I was first introduced to Slings & Arrows (The Movie Network/available on Hulu) during my undergraduate stage management class. The 2003 Canadian series follows the actors and production staff at the New Burbage Festival, a successful professional theatre dedicated to bringing the works of Shakespeare to life. Every theatre stereotype is well-represented; from the bright-eyed ingenue (masterfully portrayed by pre-Mean Girls Rachel McAdams) to the jaded leading lady and the creatively apathetic general manager to the die-for-his-craft artistic director, Slings & Arrows portrays the experience of producing theatre with frightening accuracy. Never knowing what to expect next, the complex cast of characters must work together to keep the art of live theatre alive in a world that concisely denies its value. The first two seasons (12 episodes at 45 minutes each) are available for free on Hulu.
I can confidently say that The Comeback (HBO) is my favorite show of all time. The first season (2005) was a pioneering force in the mockumentary genre; it follows has-been 90’s sitcom actress Valerie Cherish (Lisa Kudrow)’s return to stardom after she is cast in Room & Bored, a tragically horrible network sitcom.
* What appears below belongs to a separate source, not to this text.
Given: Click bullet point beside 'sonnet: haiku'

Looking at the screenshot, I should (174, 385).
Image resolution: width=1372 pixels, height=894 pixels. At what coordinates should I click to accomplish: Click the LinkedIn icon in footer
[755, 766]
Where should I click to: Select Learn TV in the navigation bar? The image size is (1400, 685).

Set as a reality show, The Comeback explores America’s fascination with celebrity at the height of the reality television craze (think The Hills). After a nine-year hiatus, season 2 (2014) follows Valerie’s second return to fame as she is cast in Seeing Red, an HBO dramedy written by her nemesis about their experience on Room & Bored. The second season offers a very pointed and timely critique of gender dynamics in Hollywood. Having spent most of my life in show business in one form or another, I can relate wholeheartedly to many of Valerie’s cringe-worthy attempts to get ahead in the business. In addition to being 100% accurate, this show is comedic gold and is definitely a must-see. 21 half-hour episodes are available on HBOGo.
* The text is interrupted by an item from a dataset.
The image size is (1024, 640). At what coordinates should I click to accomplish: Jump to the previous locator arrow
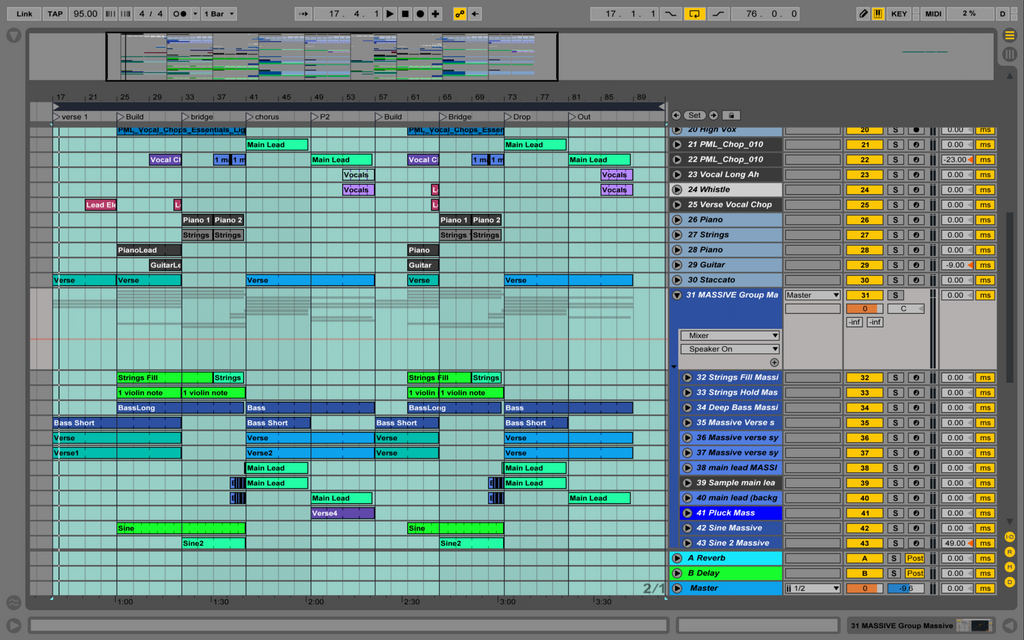click(676, 115)
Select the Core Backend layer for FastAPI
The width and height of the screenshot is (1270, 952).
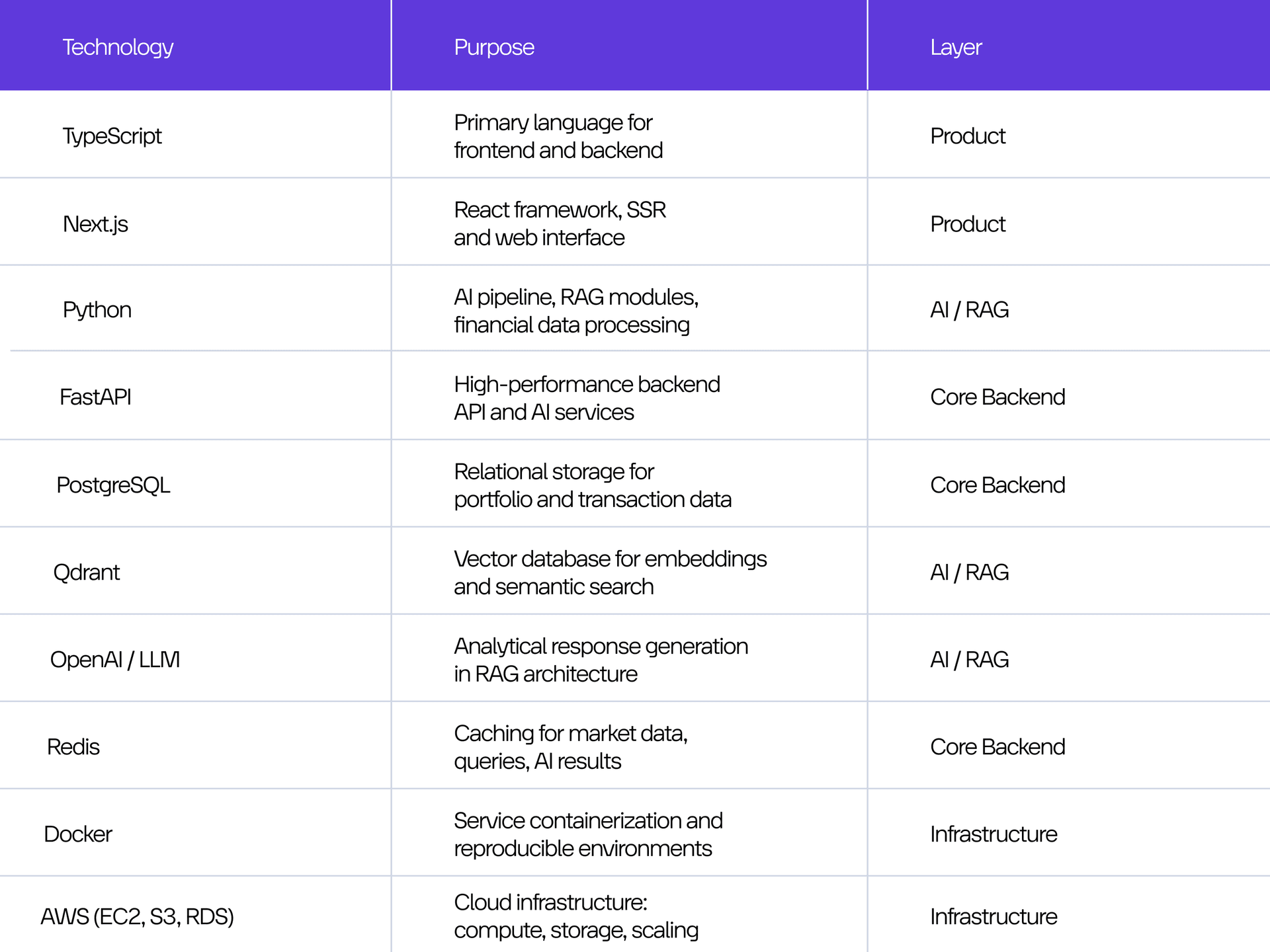pos(997,397)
— Danny Clemens (@dpclemens) December 8, 2014
There’s not much else that I can say about Orange Is The New Black (Netflix) that hasn’t already been said. The award-winning Netflix original series follows the inmates at a minimum security women’s prison and tackles just about every important social issue that you can imagine. The masterful storytelling will have you laughing, crying and yelling – all during the course of one episode. Until season 3 is released later this year, 26 hourlong episodes are available on Netflix.
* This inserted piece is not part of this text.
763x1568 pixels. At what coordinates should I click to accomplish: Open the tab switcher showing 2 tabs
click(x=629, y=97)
At first glance, Getting On (HBO) doesn’t sound like it would be entertaining at all: the comedy follows the doctors and nurses of the Billy Barnes Extended Care Unit, a geriatric rehabilitation facility that is barely clinging to life (no pun intended) as hospital administrators try to turn the unit into a food court. The real strength of Getting On lies in its tightly knit ensemble cast of quirky, unique and downright strange characters whose ordinarily mundane daily life is absolutely hilarious. The show uses comedy to compassionately address issues like death, mental illness and healthcare policy. Two seasons each of six half-hour episodes are available on HBOGo.
Hear me out with this last one. When my friend Shannon first told me that I should start watching Pretty Little Liars (ABC Family/4 seasons available on Netflix), I laughed in her face. How in the world would I possibly enjoy a teen drama about four high schoolers trying to solve a murder? Easily, it turns out. Yes, there are certainly moments of over-the-top teenage drama that aren’t so accessible but, overall, the storytelling is so ridiculously riveting! With so many unanticipated twists and turns, PLL managed to keep me sucked in for 107 hours over the past few months as I watched the four Liars try to solve their best friend’s murder in a small town where seemingly everybody is against them. Season 5 is currently airing on ABC Family; the first four seasons are available on Netflix and most of season 5 is available through your cable provider’s OnDemand service.